Rebel · Post by **Rebel** » Tue Jun 23, 2020 11:27 pm

chrisw wrote: ↑Tue Jun 23, 2020 9:24 pm Do you have any pgns of games where Stockfish managed to turn a game into a win against any of the stronger opposition?

All games http://rebel13.nl/k0.7z

Looks like a job for MRI, I have no time myself.

Rebel · Post by **Rebel** » Tue Jun 23, 2020 11:31 pm

lkaufman wrote: ↑Tue Jun 23, 2020 8:53 pm These results are really quite incredible. If I interpret everything properly, they are saying that at the 40/10 level Stockfish 11 broke even with Arasan 22, which is rated 3141 on CCRL 40/15 list on one thread, giving knight odds with these randomized openings? Even at longer time controls, Arasan's winning margin is not that impressive. I'm sure that Arasan and all of the other engines playing with the extra piece will score higher when you use the new dataset based on CCRL openings rather than random ones, but even so it is really ridiculous to think that an engine rated nearly 300 elo above Carlsen (and probably would be higher in actual FIDE rapid) can only break even with an extra piece. I've commented on this phenomenon before, but this is a much more extreme example of it than I've ever seen. Am I missing something here?

Do the new knight-odds set with engines in the elo range of Arasan?

lkaufman · Post by **lkaufman** » Tue Jun 23, 2020 11:36 pm

Rebel wrote: ↑Tue Jun 23, 2020 11:31 pm
lkaufman wrote: ↑Tue Jun 23, 2020 8:53 pm These results are really quite incredible. If I interpret everything properly, they are saying that at the 40/10 level Stockfish 11 broke even with Arasan 22, which is rated 3141 on CCRL 40/15 list on one thread, giving knight odds with these randomized openings? Even at longer time controls, Arasan's winning margin is not that impressive. I'm sure that Arasan and all of the other engines playing with the extra piece will score higher when you use the new dataset based on CCRL openings rather than random ones, but even so it is really ridiculous to think that an engine rated nearly 300 elo above Carlsen (and probably would be higher in actual FIDE rapid) can only break even with an extra piece. I've commented on this phenomenon before, but this is a much more extreme example of it than I've ever seen. Am I missing something here?
Do the new knight-odds set with engines in the elo range of Arasan?

Yes, with some bias towards including engines rated somewhat below arasan rather than above, since I expect the new set to be on average more favorable for the weaker engine than the old set. I'm also running some related experiments which I'll report on later.

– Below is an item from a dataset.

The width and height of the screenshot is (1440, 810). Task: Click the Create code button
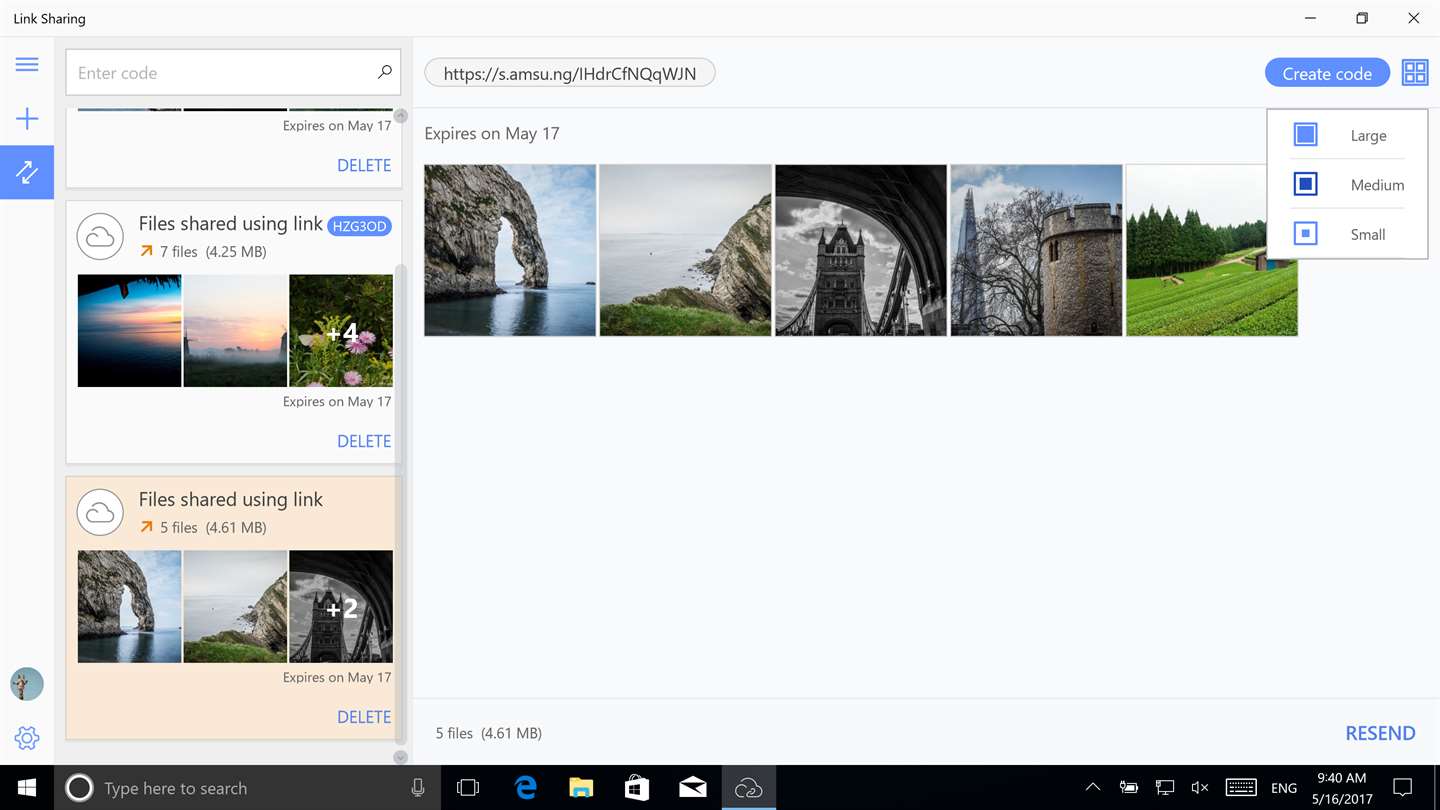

Rebel · Post by **Rebel** » Wed Jun 24, 2020 12:17 am

lkaufman wrote: ↑Tue Jun 23, 2020 11:36 pm
Rebel wrote: ↑Tue Jun 23, 2020 11:31 pm
lkaufman wrote: ↑Tue Jun 23, 2020 8:53 pm These results are really quite incredible. If I interpret everything properly, they are saying that at the 40/10 level Stockfish 11 broke even with Arasan 22, which is rated 3141 on CCRL 40/15 list on one thread, giving knight odds with these randomized openings? Even at longer time controls, Arasan's winning margin is not that impressive. I'm sure that Arasan and all of the other engines playing with the extra piece will score higher when you use the new dataset based on CCRL openings rather than random ones, but even so it is really ridiculous to think that an engine rated nearly 300 elo above Carlsen (and probably would be higher in actual FIDE rapid) can only break even with an extra piece. I've commented on this phenomenon before, but this is a much more extreme example of it than I've ever seen. Am I missing something here?
Do the new knight-odds set with engines in the elo range of Arasan?
Yes, with some bias towards including engines rated somewhat below arasan rather than above, since I expect the new set to be on average more favorable for the weaker engine than the old set. I'm also running some related experiments which I'll report on later.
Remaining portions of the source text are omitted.